Nothing but the lines from the one with "Click the 斗鱼购物 cart icon" through the end of the data should be set down, each exactly as written, and no picture should be included.

= Beginning of Section =

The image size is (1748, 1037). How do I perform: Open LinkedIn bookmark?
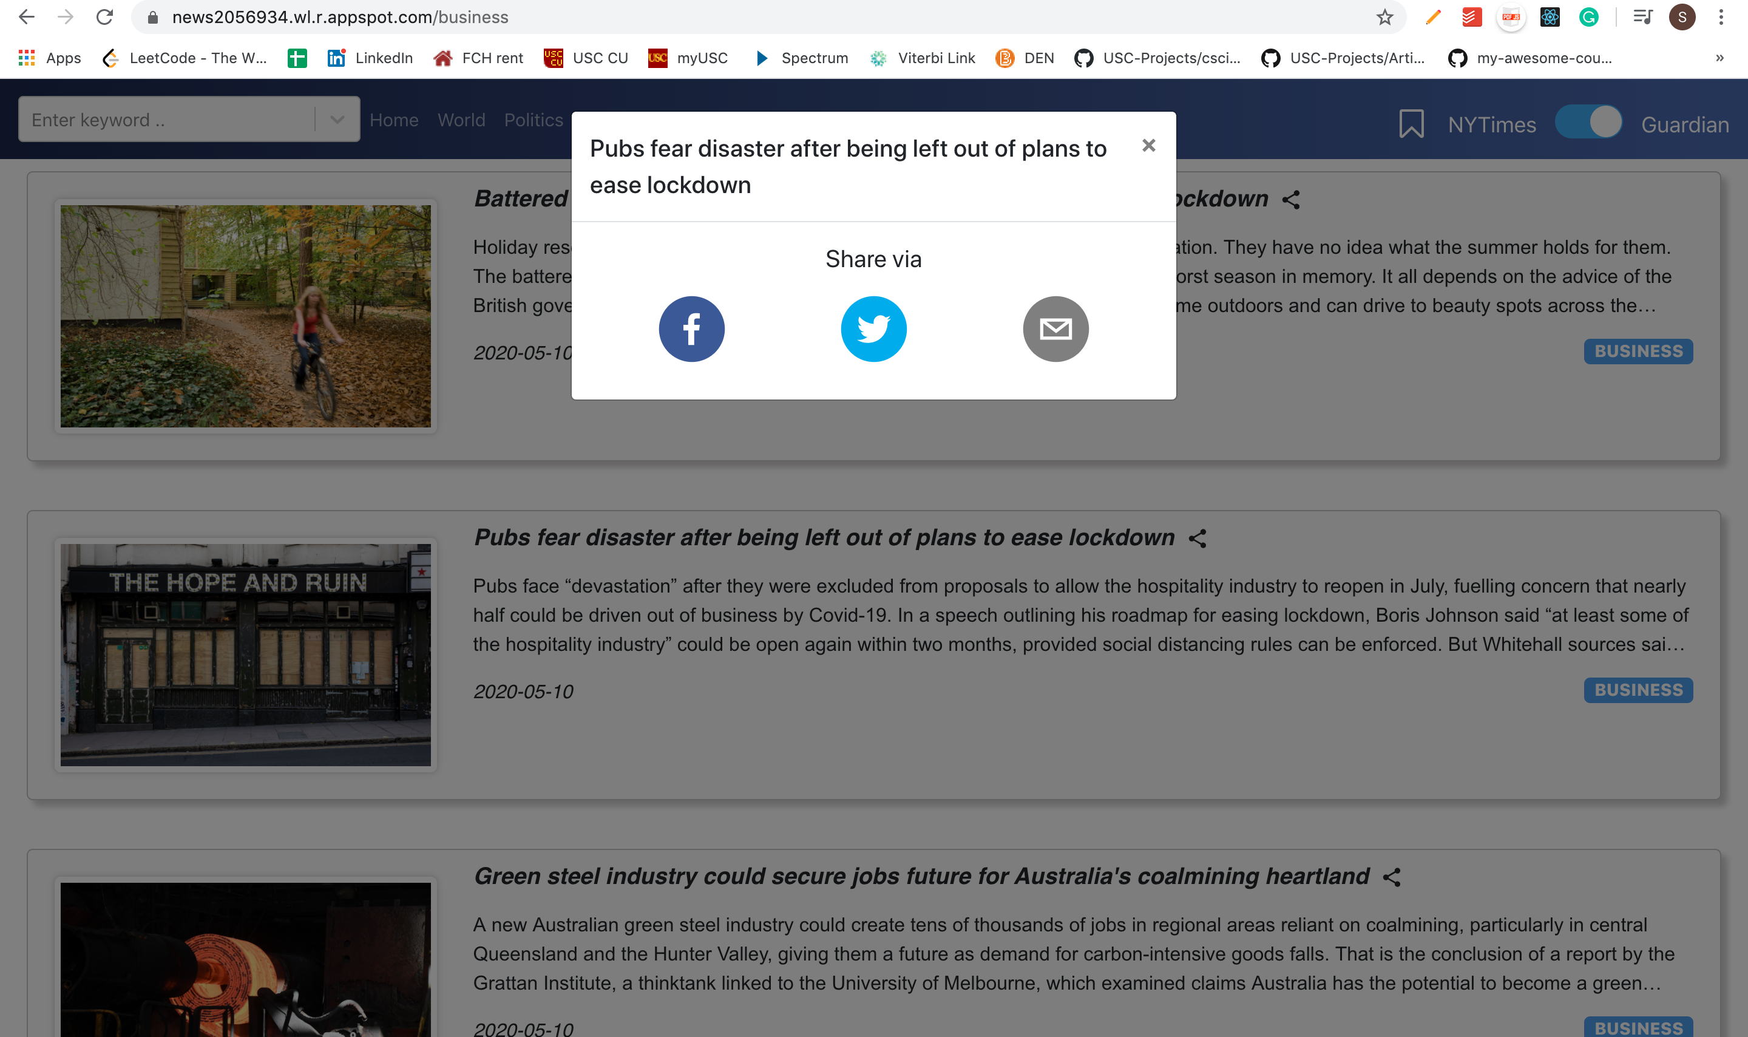coord(370,58)
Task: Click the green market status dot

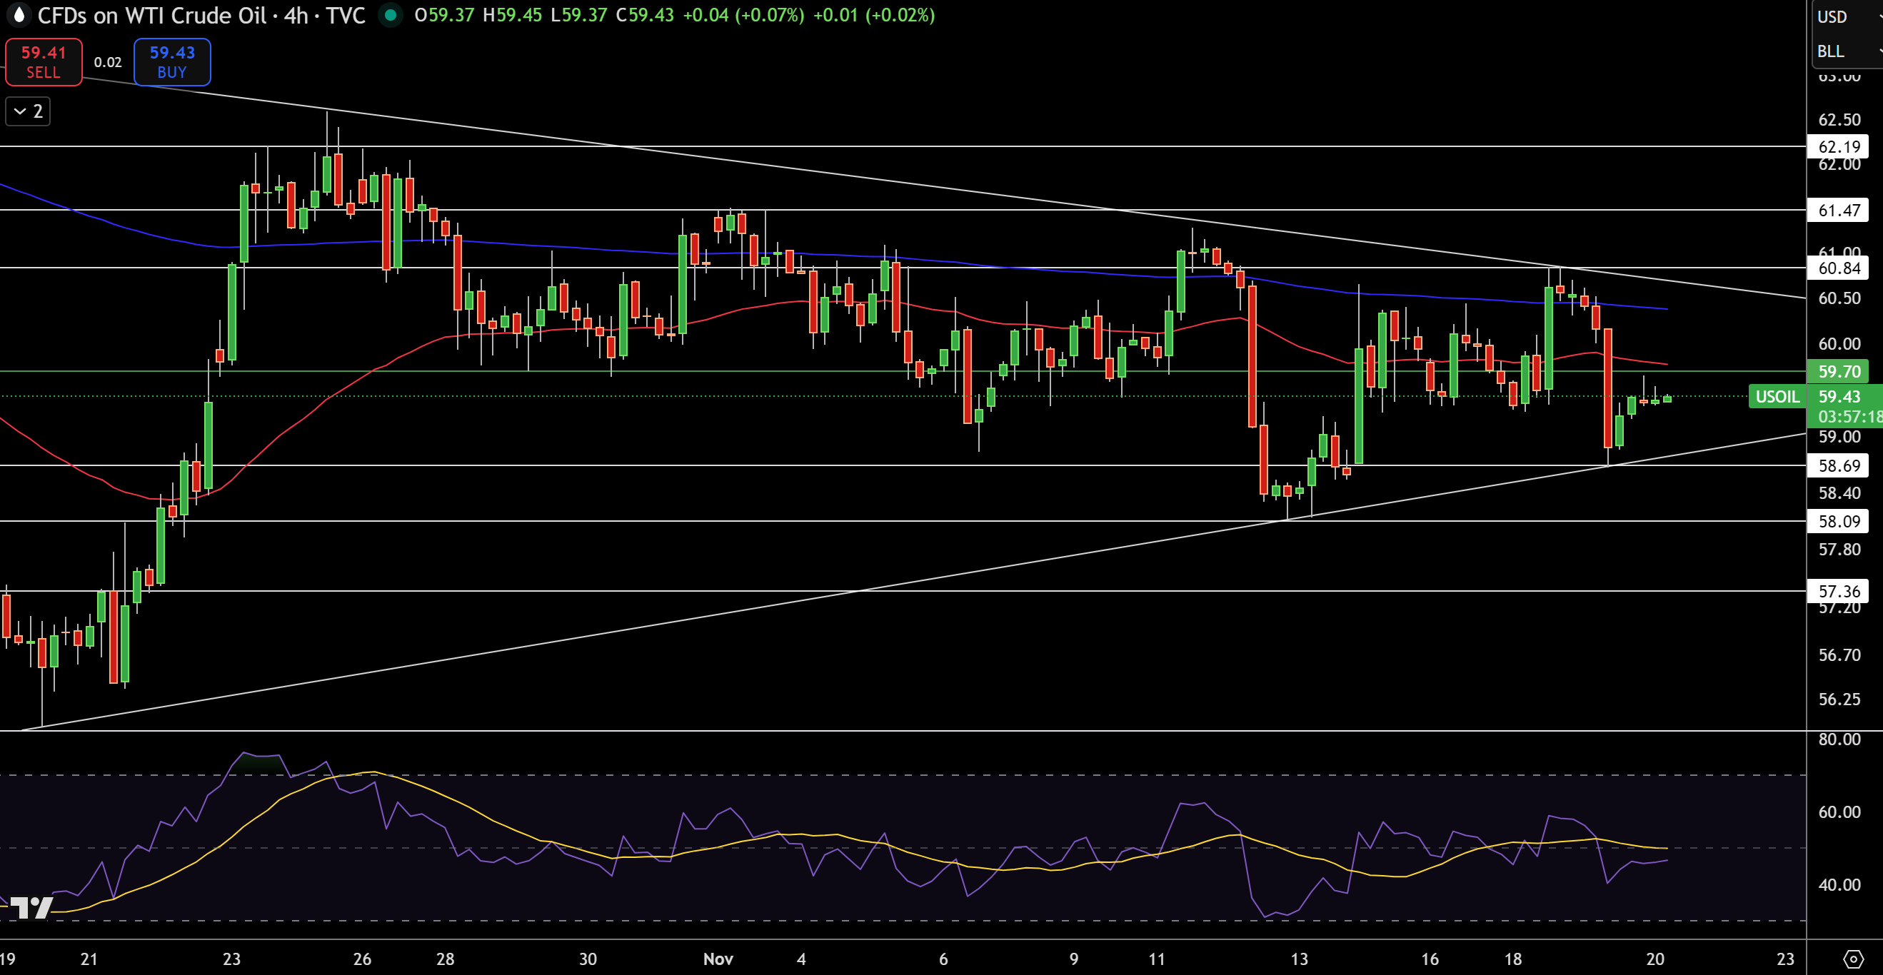Action: tap(393, 15)
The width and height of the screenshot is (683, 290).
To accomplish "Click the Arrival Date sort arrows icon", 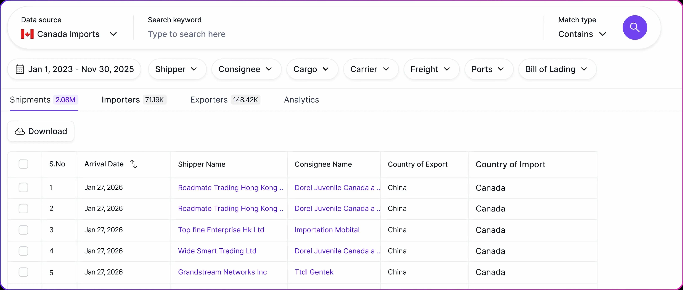I will pyautogui.click(x=134, y=164).
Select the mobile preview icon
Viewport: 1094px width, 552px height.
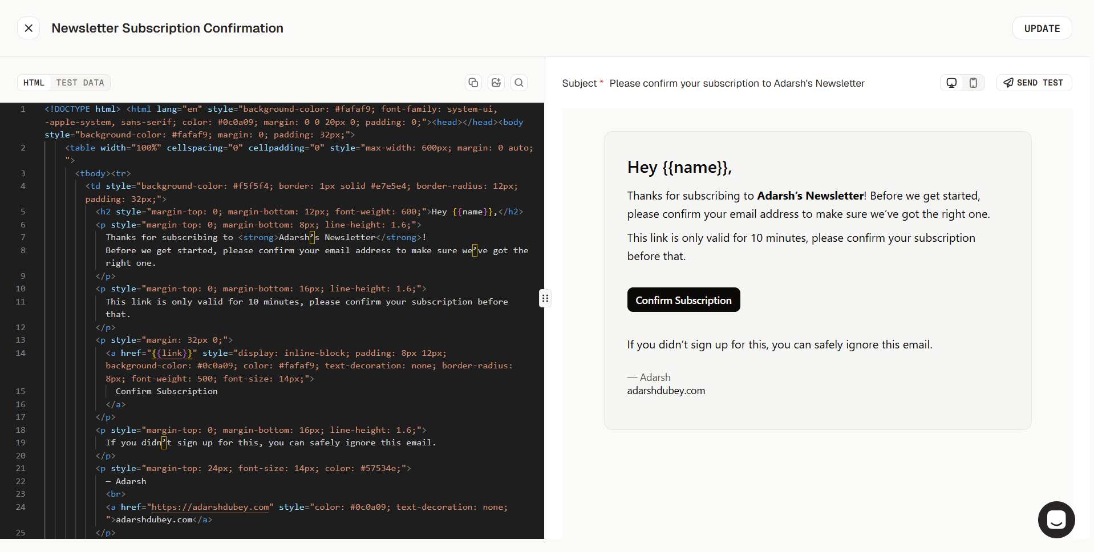click(974, 83)
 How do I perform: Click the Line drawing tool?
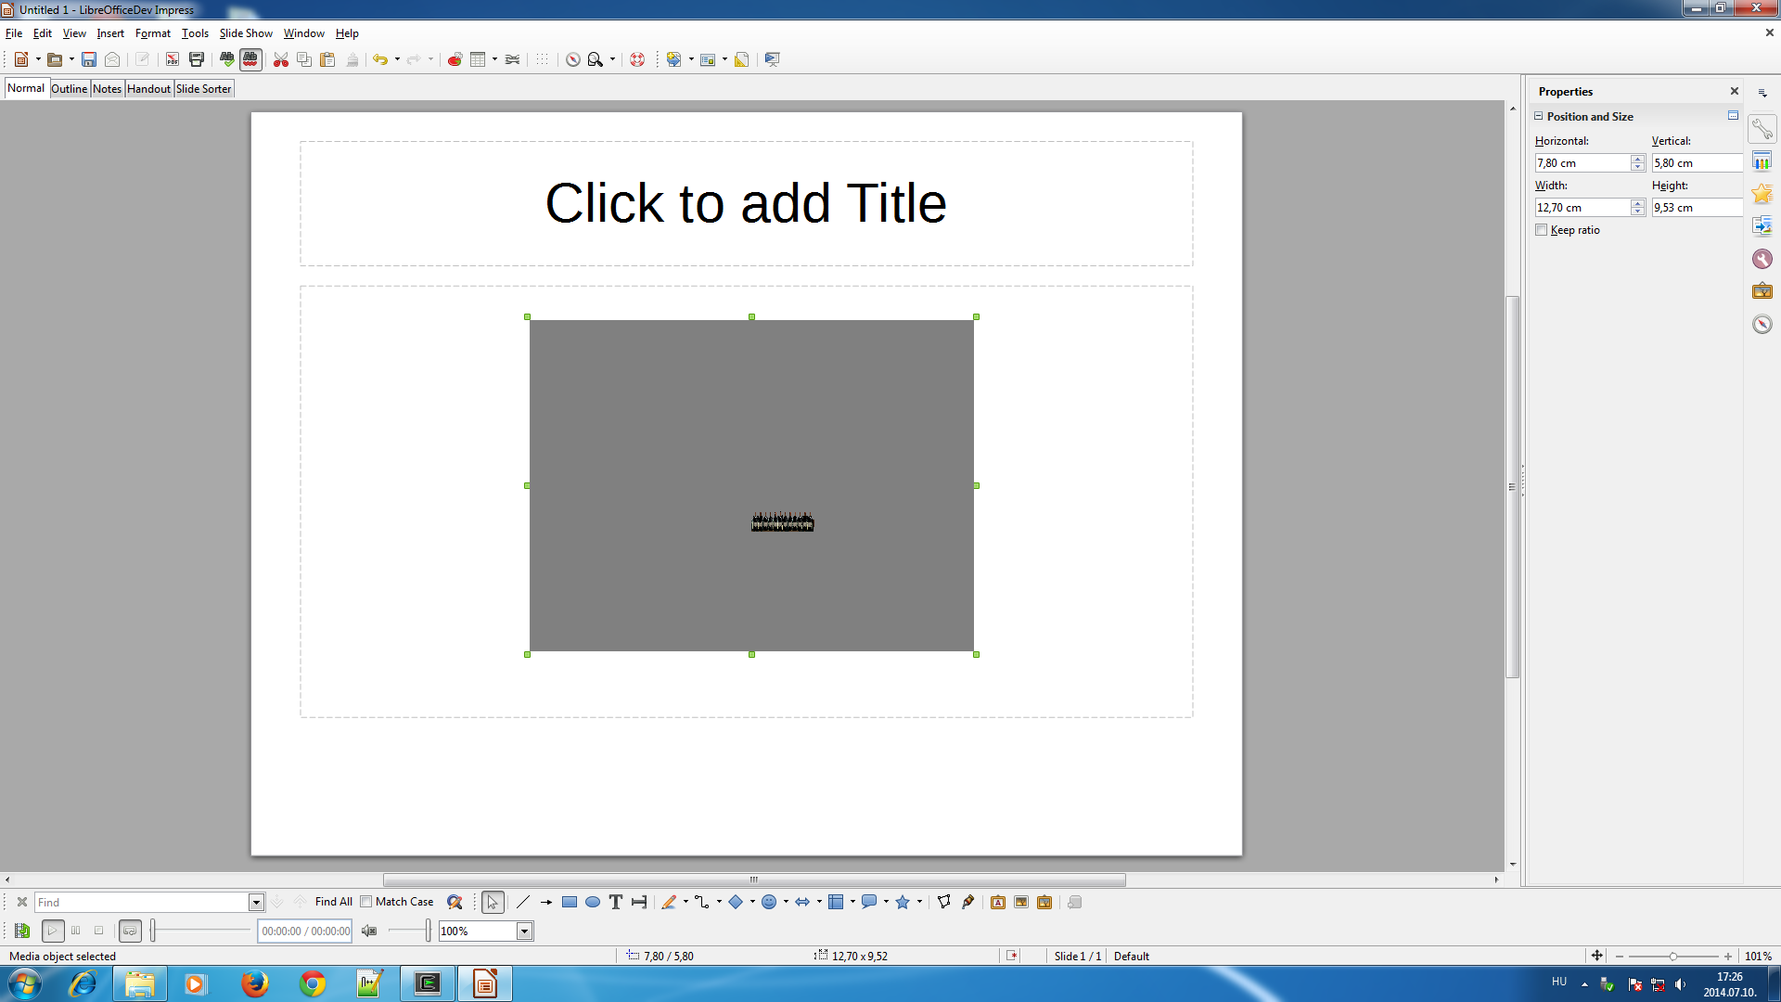[x=523, y=902]
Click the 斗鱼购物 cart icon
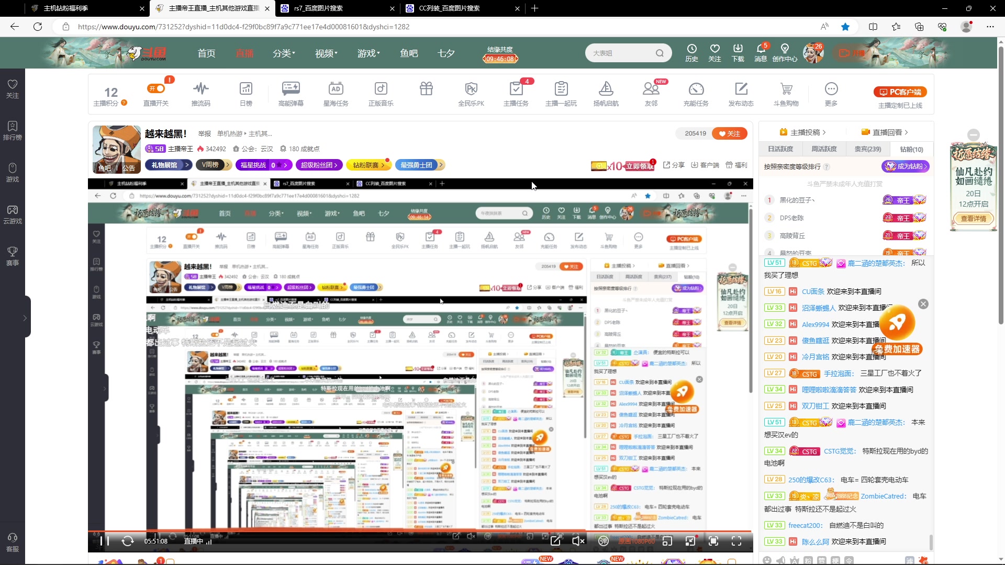 pos(786,88)

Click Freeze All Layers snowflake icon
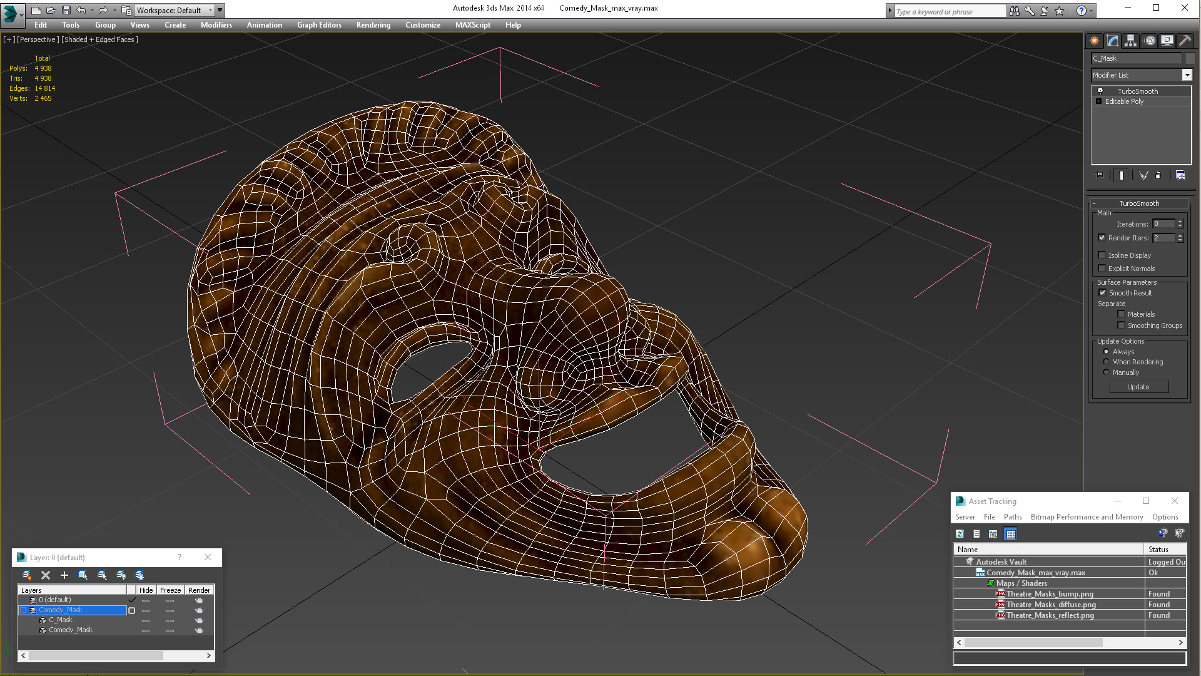click(139, 575)
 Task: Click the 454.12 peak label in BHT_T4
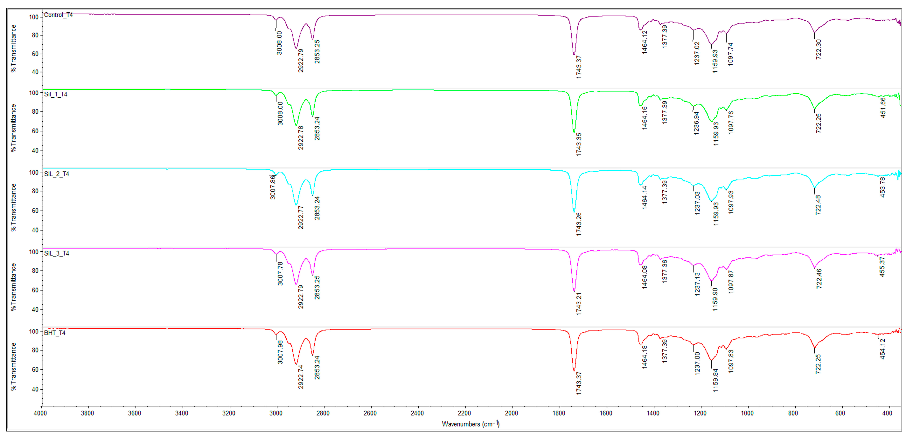[883, 349]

= End of Section =

**SOLUTION BELOW**
Click the 斗鱼购物 cart icon
 pos(786,88)

Click Freeze All Layers snowflake icon
click(139, 575)
 Task: Click the 454.12 peak label in BHT_T4
[883, 349]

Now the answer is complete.